Quoted text:
The circulation numbers for graphic novel collections have always been a selling point.  Considering my circulations recently, the numbers are truly impressive.  Case Closed, as a series, has circulated over 1200 times (with an average of 40 circulations per volume).  In prose fiction, this number can’t even be touched by the Twilight series (352 circulations, average 24 per volume).  If I look at the circulation of books to compare, popular graphic novels are as popular as titles from Meg Cabot, James Patterson, Anthony Horowitz, Rick Riordan, and Philip Pullman.  I see the high circulation in talking to my patrons and seeing the sheer number of graphic novels coming in and going out every day, but it’s satisfying to have the figures to back it up.  Remember how important these statistics are for proving value, especially to administrators, and make sure to report them.

The exercise: Copy out the passage on graphic novel circulation numbers word for word. The material that comes next stands apart from the text above it.

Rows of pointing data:
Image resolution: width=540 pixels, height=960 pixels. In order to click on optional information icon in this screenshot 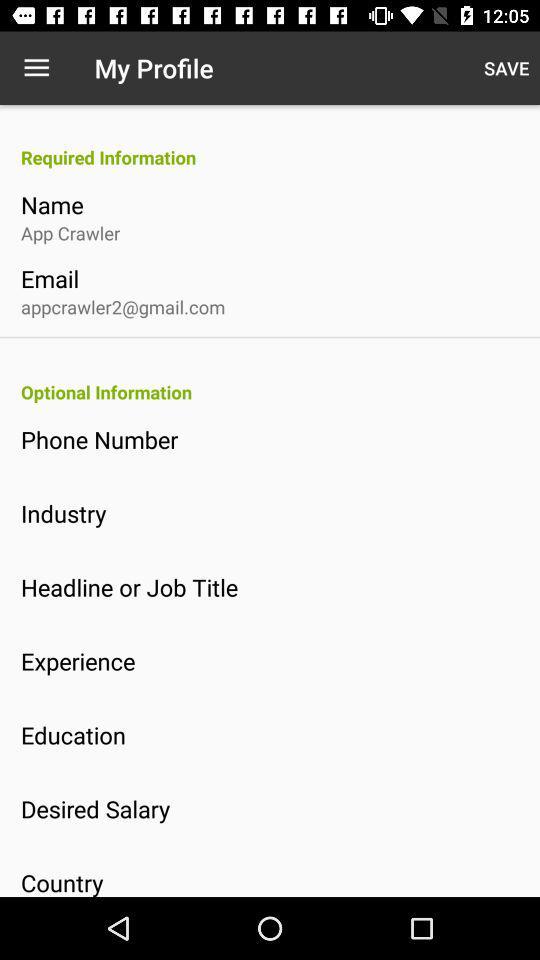, I will do `click(279, 391)`.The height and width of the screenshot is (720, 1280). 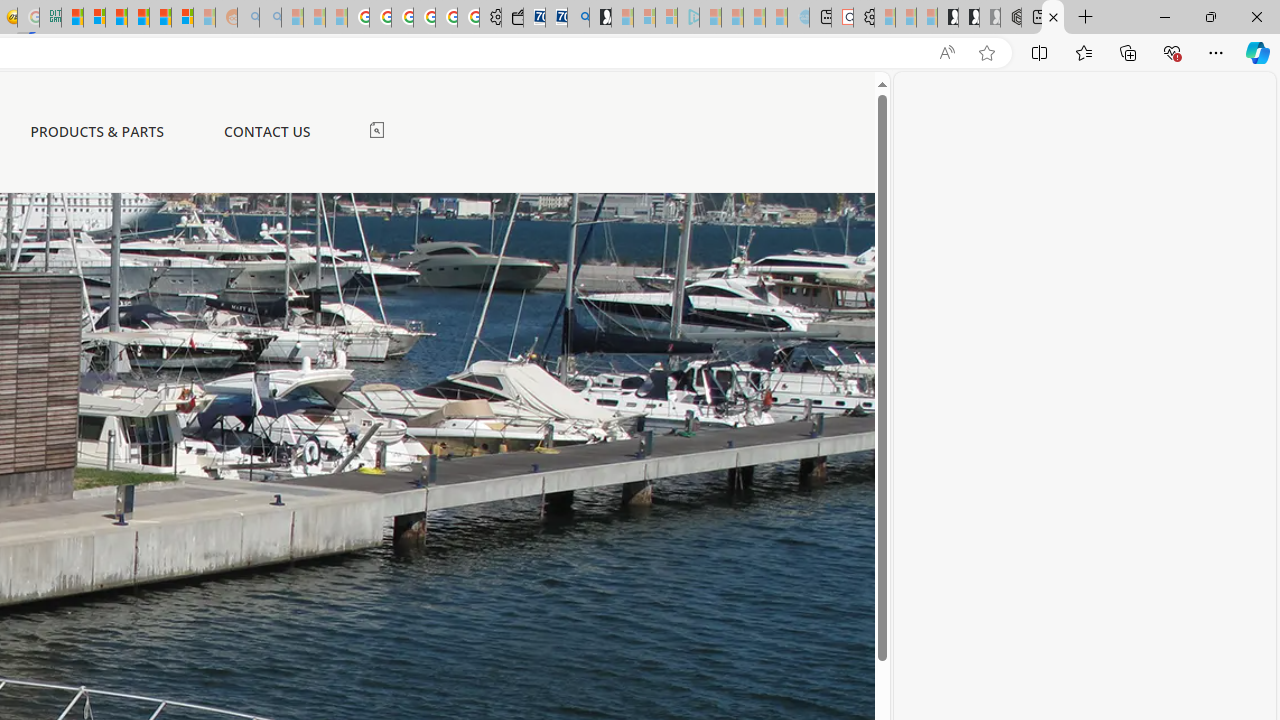 What do you see at coordinates (96, 132) in the screenshot?
I see `'PRODUCTS & PARTS'` at bounding box center [96, 132].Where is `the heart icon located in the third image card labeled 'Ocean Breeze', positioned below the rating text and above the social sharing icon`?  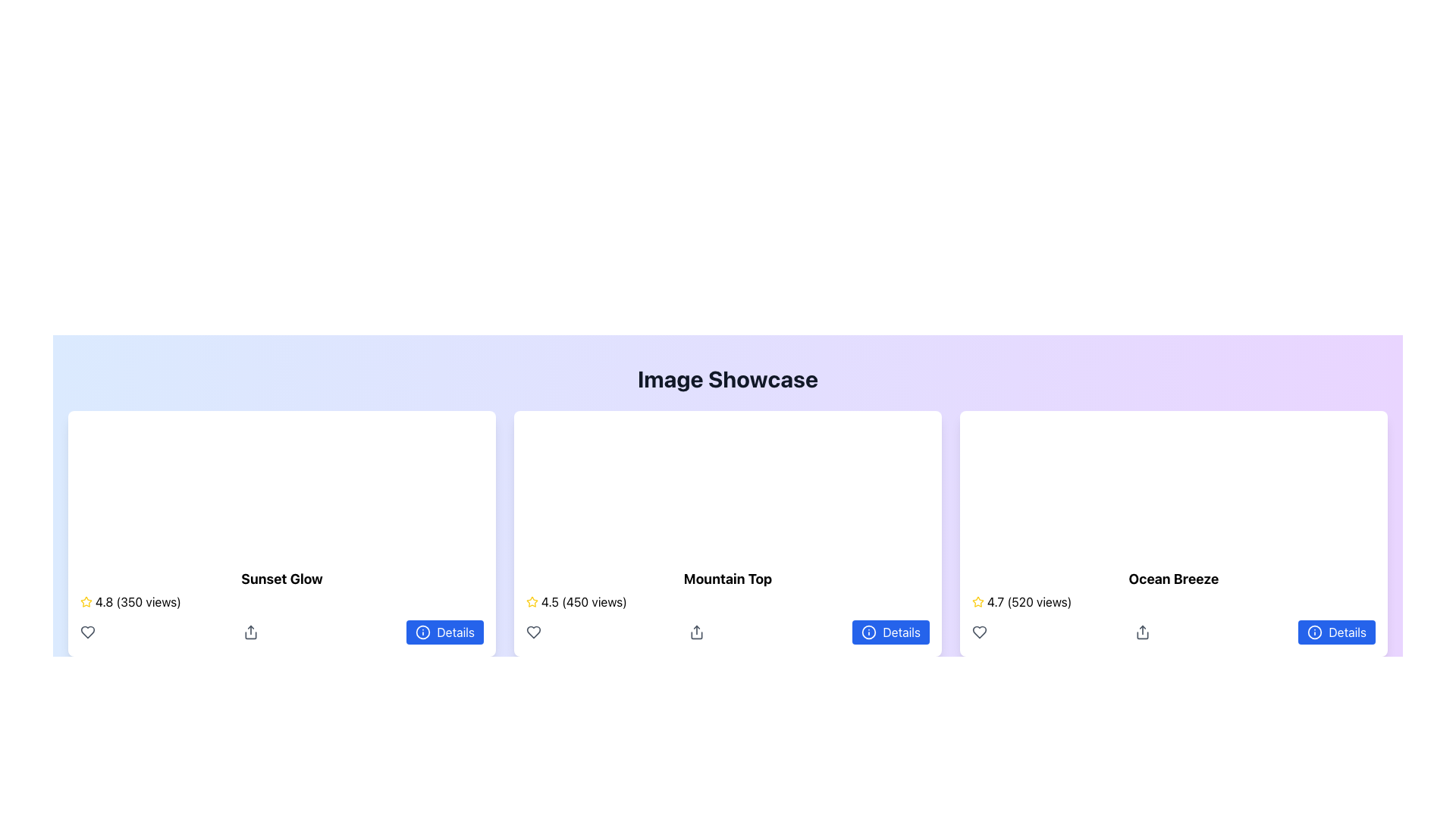 the heart icon located in the third image card labeled 'Ocean Breeze', positioned below the rating text and above the social sharing icon is located at coordinates (979, 632).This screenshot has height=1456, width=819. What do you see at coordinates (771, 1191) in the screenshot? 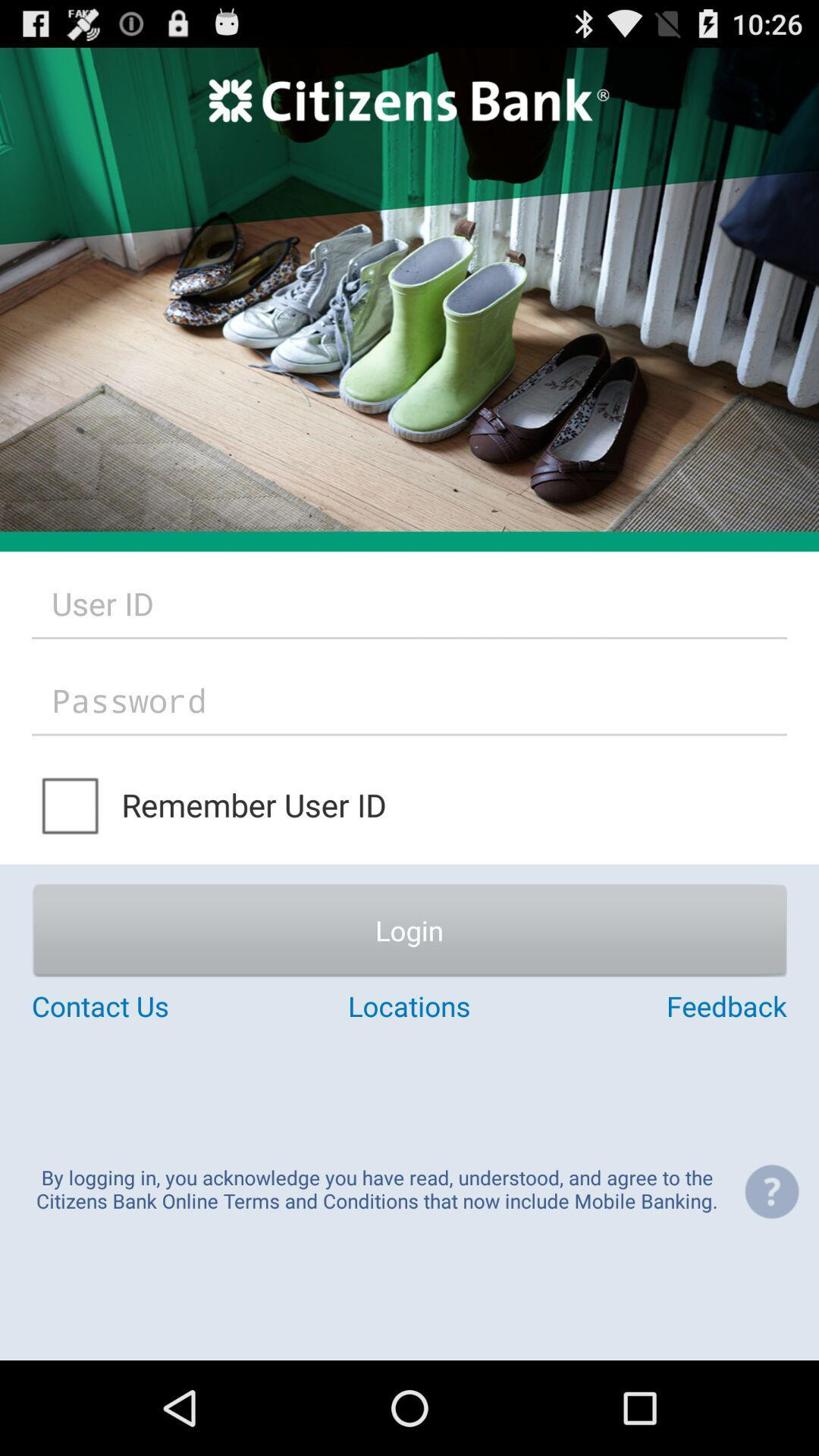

Exercise response:
The circulation numbers for graphic novel collections have always been a selling point.  Considering my circulations recently, the numbers are truly impressive.  Case Closed, as a series, has circulated over 1200 times (with an average of 40 circulations per volume).  In prose fiction, this number can’t even be touched by the Twilight series (352 circulations, average 24 per volume).  If I look at the circulation of books to compare, popular graphic novels are as popular as titles from Meg Cabot, James Patterson, Anthony Horowitz, Rick Riordan, and Philip Pullman.  I see the high circulation in talking to my patrons and seeing the sheer number of graphic novels coming in and going out every day, but it’s satisfying to have the figures to back it up.  Remember how important these statistics are for proving value, especially to administrators, and make sure to report them.